O atacante santista, contudo, não é Pelé – e diga-se o óbvio, ninguém mais é. O pachequismo do brasileiro, que tem sido bombado nos últimos anos por uma figura populista como a de Lula, com a escolha para sediar Copa & Olimpíada e com o renascimento de Neymar como a versão Dalai Lama de Pelé na Vila Belmiro, geraram um ambiente quase insano de hype em torno da Copa do Mundo com Neymar. Evento e personagem tornaram-se marqueteiros um do outro. Mas em campo, se o jogador criava pérolas de beleza contra Linenses e rascunhos ridículos de grandes clubes como o do Flamengo do 5 x 4, falhava invariavelmente nos momentos de dificuldade. Do Barcelona genial de Messi (que não trucidou o Santos por oito ou nove a zero graças ao cansaço e à falta de necessidade) até os tantos embates com o Corinthians (inimigo mortal que o Dalai Lama de Pelé certamente teria estendido no tapete), Neymar sentiu falta da retaguarda de colegas para dividir a responsabilidade.

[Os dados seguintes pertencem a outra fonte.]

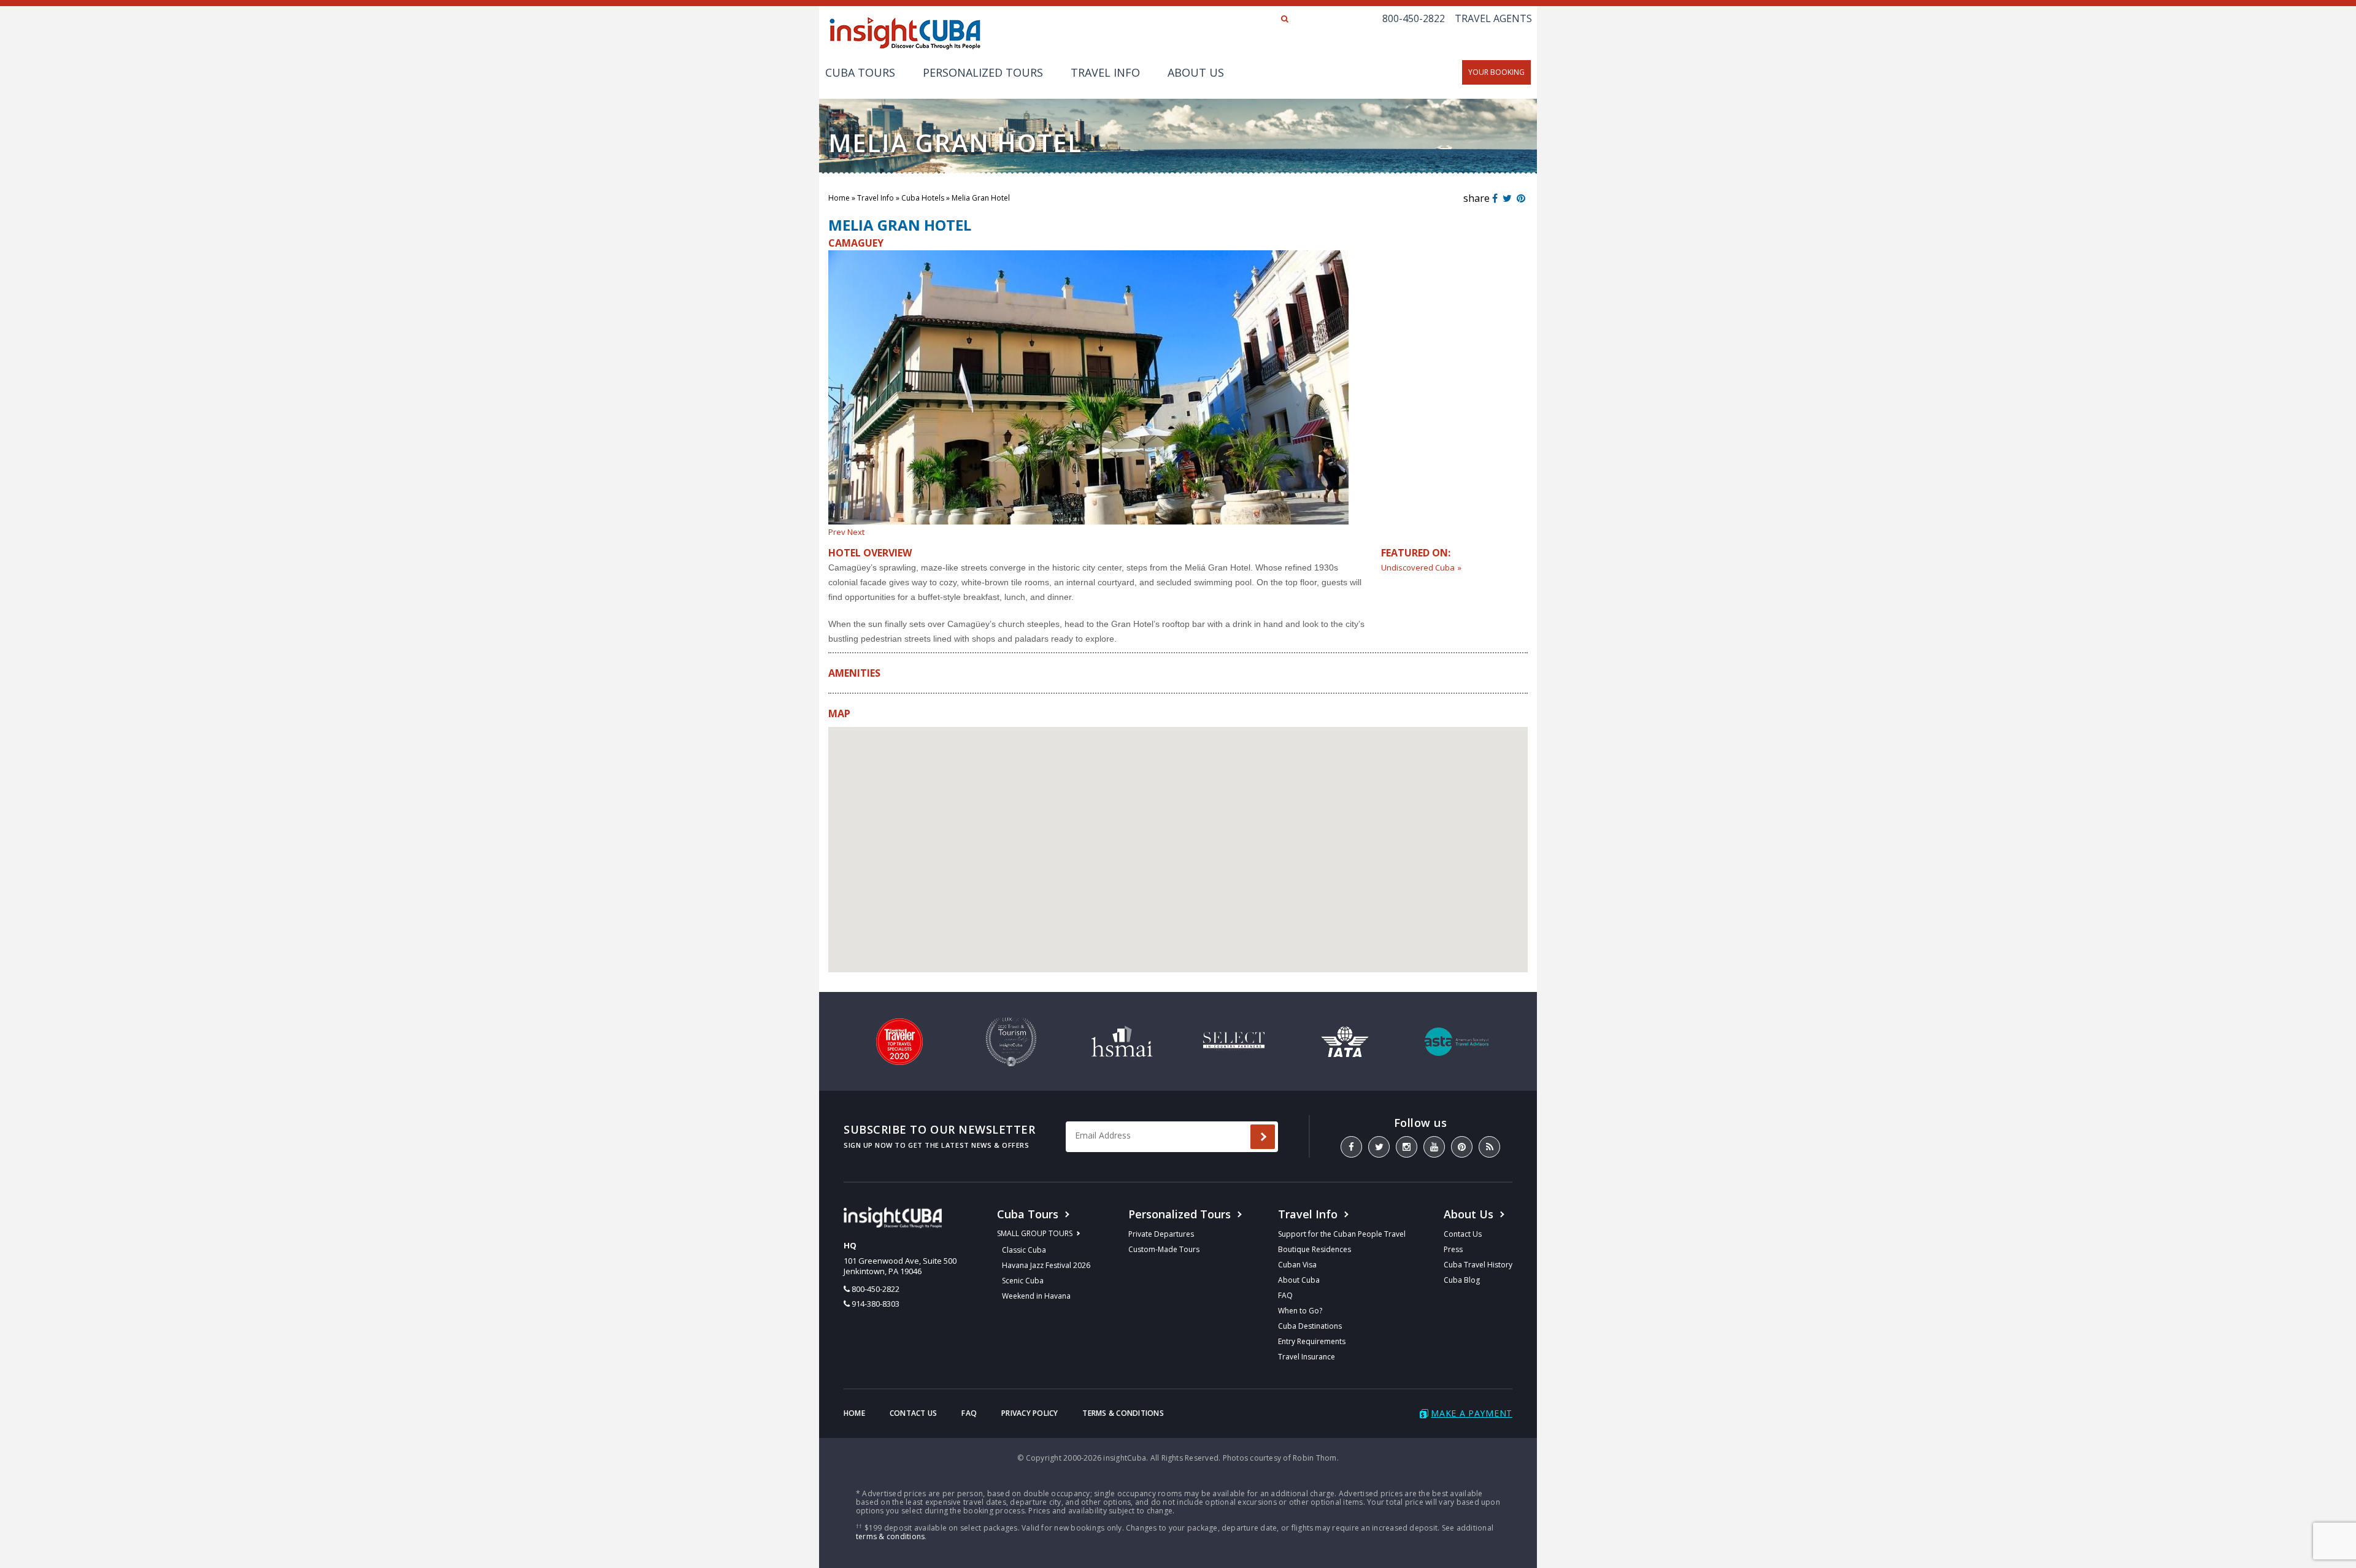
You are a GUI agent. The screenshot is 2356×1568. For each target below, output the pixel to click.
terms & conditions (890, 1536)
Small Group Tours (1034, 1233)
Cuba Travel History (1478, 1264)
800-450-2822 (1413, 18)
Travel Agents (1493, 18)
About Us (1196, 72)
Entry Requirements (1311, 1341)
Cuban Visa (1297, 1264)
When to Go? (1300, 1310)
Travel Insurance (1306, 1356)
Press (1453, 1249)
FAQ (1285, 1295)
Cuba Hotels (922, 198)
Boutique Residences (1314, 1249)
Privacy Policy (1029, 1413)
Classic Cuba (1024, 1250)
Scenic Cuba (1023, 1280)
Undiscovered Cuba (1418, 567)
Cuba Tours (860, 72)
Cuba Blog (1462, 1280)
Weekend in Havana (1036, 1296)
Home (839, 198)
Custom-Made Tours (1163, 1249)
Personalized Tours (983, 72)
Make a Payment (1471, 1413)
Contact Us (1463, 1234)
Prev (836, 531)
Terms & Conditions (1122, 1413)
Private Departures (1161, 1234)
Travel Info (1105, 72)
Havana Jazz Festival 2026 (1046, 1265)
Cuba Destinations (1310, 1326)
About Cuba (1299, 1280)
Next (855, 531)
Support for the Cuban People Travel (1342, 1234)
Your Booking (1496, 72)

Os principais nomes da Seleção de 2014 – Ronaldinho Gaúcho, Kaká e Adriano – são frações do passado. O meia do Real Madrid, por conta de lesões; o ex-gremista, por ter perdido a noção do que é a vida de atleta; o último, porque se perdeu como ser humano. Neymar não podia chegar a 2014 com a responsabilidade de liderar. Assim como Pelé em 1958, Ronaldo Nazário em 1994 ou Ronaldinho Gaúcho em 2002, o santista tinha de ser preservado. E não foi. Agora, terá a duríssima missão de se adaptar imediatamente ao futebol europeu, fazer uma grande temporada e ainda ir bem nos amistosos da Seleção para não chegar ao Rio de Janeiro no ano que vem como Daniel na cova dos leões. Este roteiro – adaptação imediata à Europa + show na Seleção – é um feito que nenhum jogador brasileiro fez (talvez o ex-romanista Falcão).

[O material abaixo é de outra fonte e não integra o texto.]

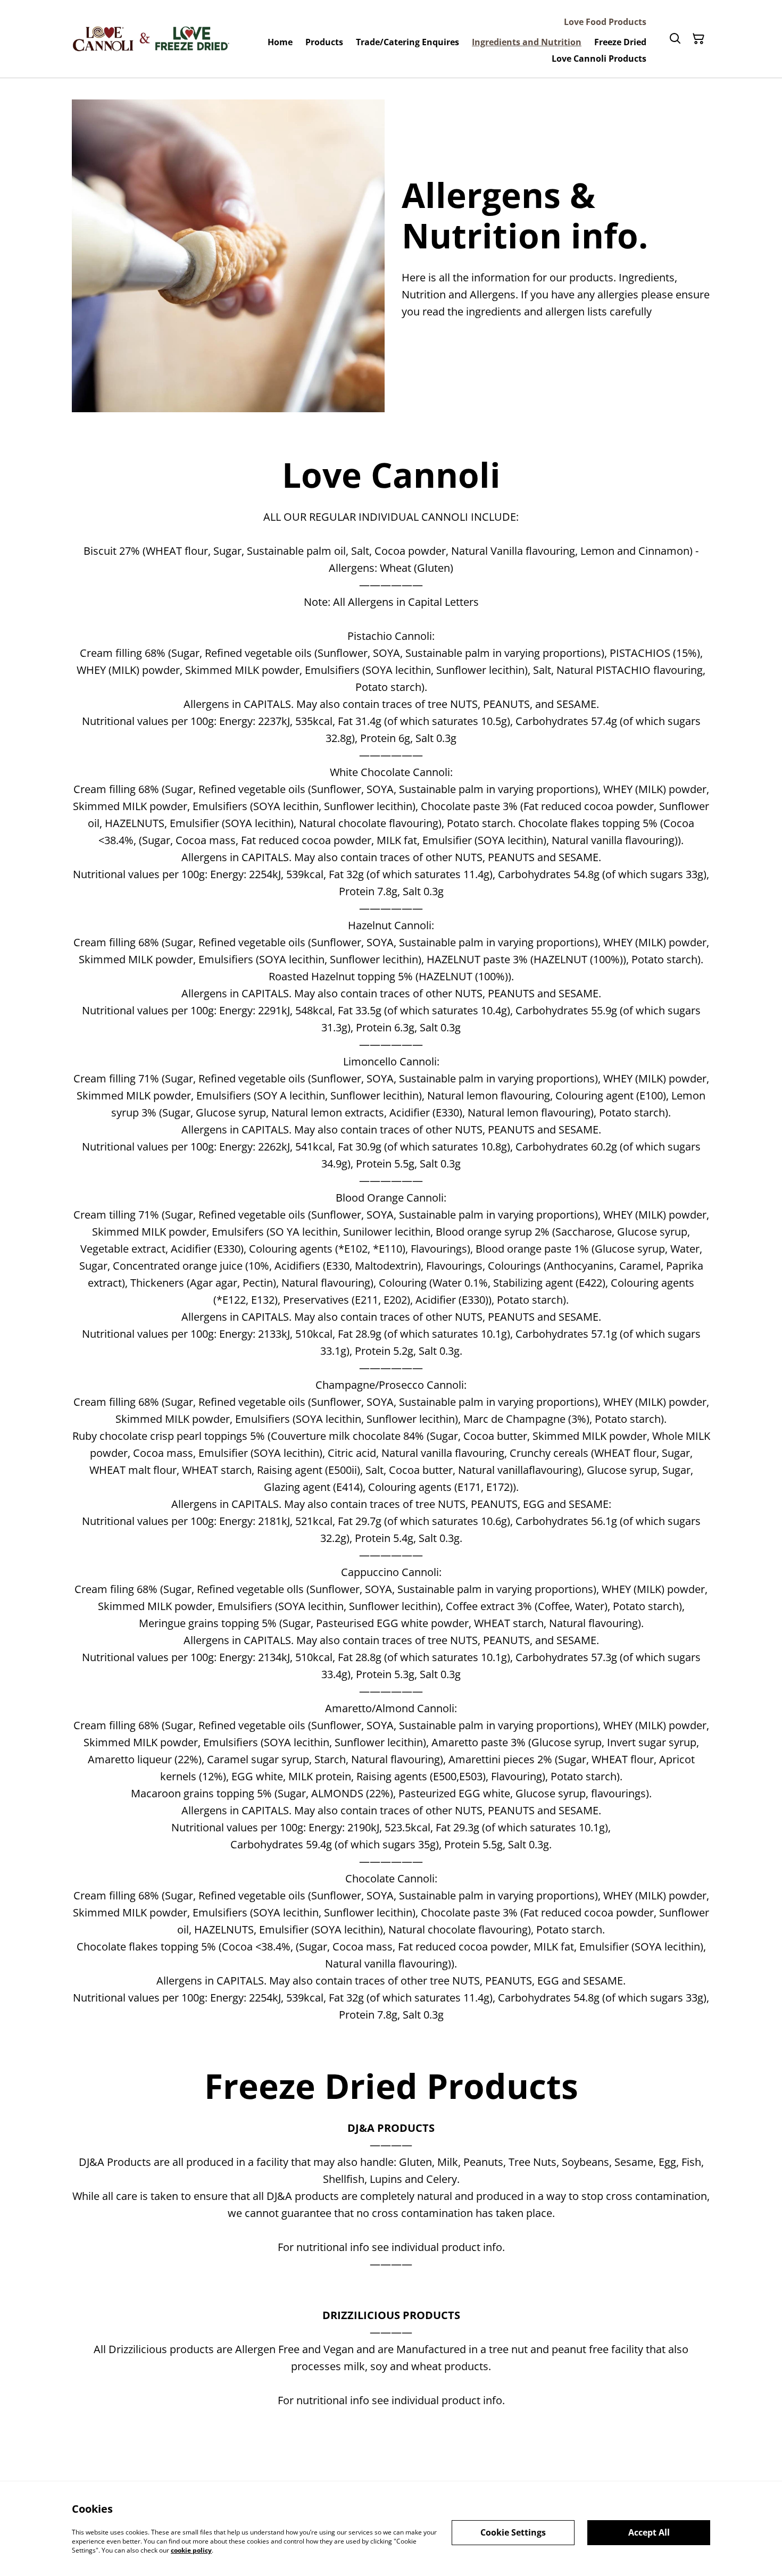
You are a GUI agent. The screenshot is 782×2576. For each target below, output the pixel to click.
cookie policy (191, 2549)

O Santos pega uma parte ainda pior do osso. O clube tem um elenco que não é tão ruim que possa correr risco de rebaixamento, mas certamente que não vai render o possível, mesmo com a saída de Neymar. Não há um jogador santista que não se sinta menosprezado pela atencão dada ao atacante. Além disso, a quantidade de jogadores com salários fora da realidade – Arouca e Marcos Assunção para citar só dois – colocam o Peixe no pior dos mundos: um elenco entre medíocre e razoável, pago como um elenco de ponta e onde o treinador é visto como a causa do problema, graças ao pífio marketing do tal “DNA santista”, uma criação que mistura ufanismo com marketing desonesto para adoçar a boca da torcida e exigir somas maiores dos patrocinadores.
Por mais novo que seja, Neymar também tem parte da culpa – assim como seu pai, que é chefe de uma família sustentada pelo filho desde que esse ainda estava longe da maioridade. As escolhas de um adulto fazem ou deixam de fazer dele um homem desde o primeiro momento após o fim da adolescência. Todos os envolvidos em situações difíceis – Neymar, Santos, Seleção – podem se recuperar e evitar que a ressaca que a separação entre Neymar e Santos tenha conseqüências sérias. A pergunta, contudo, é: por que os envolvidos precisavam ter se colocado numa situação difícil dessas sem necessidade? Nos próximos 14 meses, certamente eles vão se fazer essa pergunta mais de uma vez.